That left 38 Australian players, coaches, commentators and umpires stuck in limbo as they isolated in India. However, Cricket Australia announced at a press conference on Wednesday afternoon all the Aussies involved would be flying out of India within 48 hours.

Speaking to reporters at the SCG, CA chief executive Nick Hockley explained the BCCI’s plan to help repatriate the Australians — including David Warner, Pat Cummins, Steve Smith, Glenn Maxwell and Ricky Ponting — as quickly and safely as possible.

“What the BCCI are hoping to do is move the entire cohort out of India, where they will wait until it’s possible to return to Australia,” Hockley said.
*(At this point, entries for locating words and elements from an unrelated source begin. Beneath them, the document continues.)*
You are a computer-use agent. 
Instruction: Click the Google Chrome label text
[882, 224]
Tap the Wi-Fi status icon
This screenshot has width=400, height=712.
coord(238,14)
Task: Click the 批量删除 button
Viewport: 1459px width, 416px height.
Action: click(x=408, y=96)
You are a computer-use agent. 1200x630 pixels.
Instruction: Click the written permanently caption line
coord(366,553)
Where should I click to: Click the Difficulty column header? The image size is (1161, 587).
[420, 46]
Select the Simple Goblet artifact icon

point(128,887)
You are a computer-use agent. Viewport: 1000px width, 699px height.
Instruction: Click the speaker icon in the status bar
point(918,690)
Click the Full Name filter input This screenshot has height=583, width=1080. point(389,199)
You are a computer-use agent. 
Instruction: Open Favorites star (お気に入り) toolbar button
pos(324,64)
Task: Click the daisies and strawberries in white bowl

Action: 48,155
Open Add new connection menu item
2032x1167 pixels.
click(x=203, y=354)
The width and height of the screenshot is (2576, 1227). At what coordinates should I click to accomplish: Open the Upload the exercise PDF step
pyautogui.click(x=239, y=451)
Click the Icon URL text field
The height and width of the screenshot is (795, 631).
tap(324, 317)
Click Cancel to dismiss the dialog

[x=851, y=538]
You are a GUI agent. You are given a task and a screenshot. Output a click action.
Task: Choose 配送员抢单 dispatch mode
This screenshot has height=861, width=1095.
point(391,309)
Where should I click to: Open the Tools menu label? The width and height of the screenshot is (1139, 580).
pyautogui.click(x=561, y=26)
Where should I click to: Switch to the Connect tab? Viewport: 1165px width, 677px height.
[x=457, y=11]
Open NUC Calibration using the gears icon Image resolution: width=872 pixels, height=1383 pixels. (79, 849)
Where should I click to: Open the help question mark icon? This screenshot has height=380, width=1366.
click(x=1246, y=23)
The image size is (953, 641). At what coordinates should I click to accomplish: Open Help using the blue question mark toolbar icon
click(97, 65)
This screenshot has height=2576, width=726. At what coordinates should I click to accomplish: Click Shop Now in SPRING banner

“The BCCI are working on a range of options — that’s been narrowed down to the Maldives and Sri Lanka. The BCCI are working through the finer details of that at the moment.

“We expect that that move will happen within the next two to three days.

“We’re in very regular dialogue (with the players) … their welfare is our absolute No. 1 priority.”

Australian Cricketers’ Association chief executive Todd Greenberg elaborated: “This is a two-step process — the first step is getting them out of India, and the second step will be getting them safely home.

“We’re still waiting on what the Government will do post-May 15. Once we have that confirmation, we will put the next parts of the steps in place.”

David Warner’s daughters want him to come home.Source:Supplied

No special treatment but all options on the table

Morrison specified last week that the Australian cricketers in India would not be shown preferential treatment because they were not representing their country at the IPL.

Hockey emphasised that no shortcuts would be taken, and CA would not be seeking special exemptions.

However, Greenberg said if the opportunity to return the Australians home on a chartered flight presented itself, they would not shy away from it.

“They always knew when they’d have to do isolation when they came back into the country. They didn’t expect the borders to be closed, and that created some anxiety for them,” Greenberg said.

“They’re very hopeful that the Government will reopen after the 15th, but we’re under no illusion that’s the decision the Government has to make.

“The public will see our best Australian athletes as superheroes. They’re brilliant athletes and great cricketers, but they’re human beings. They’re people.

“Some of them are husbands and fathers, and they’re under enormous amounts of stress over there.

“This will be an experience that they probably will never forget.”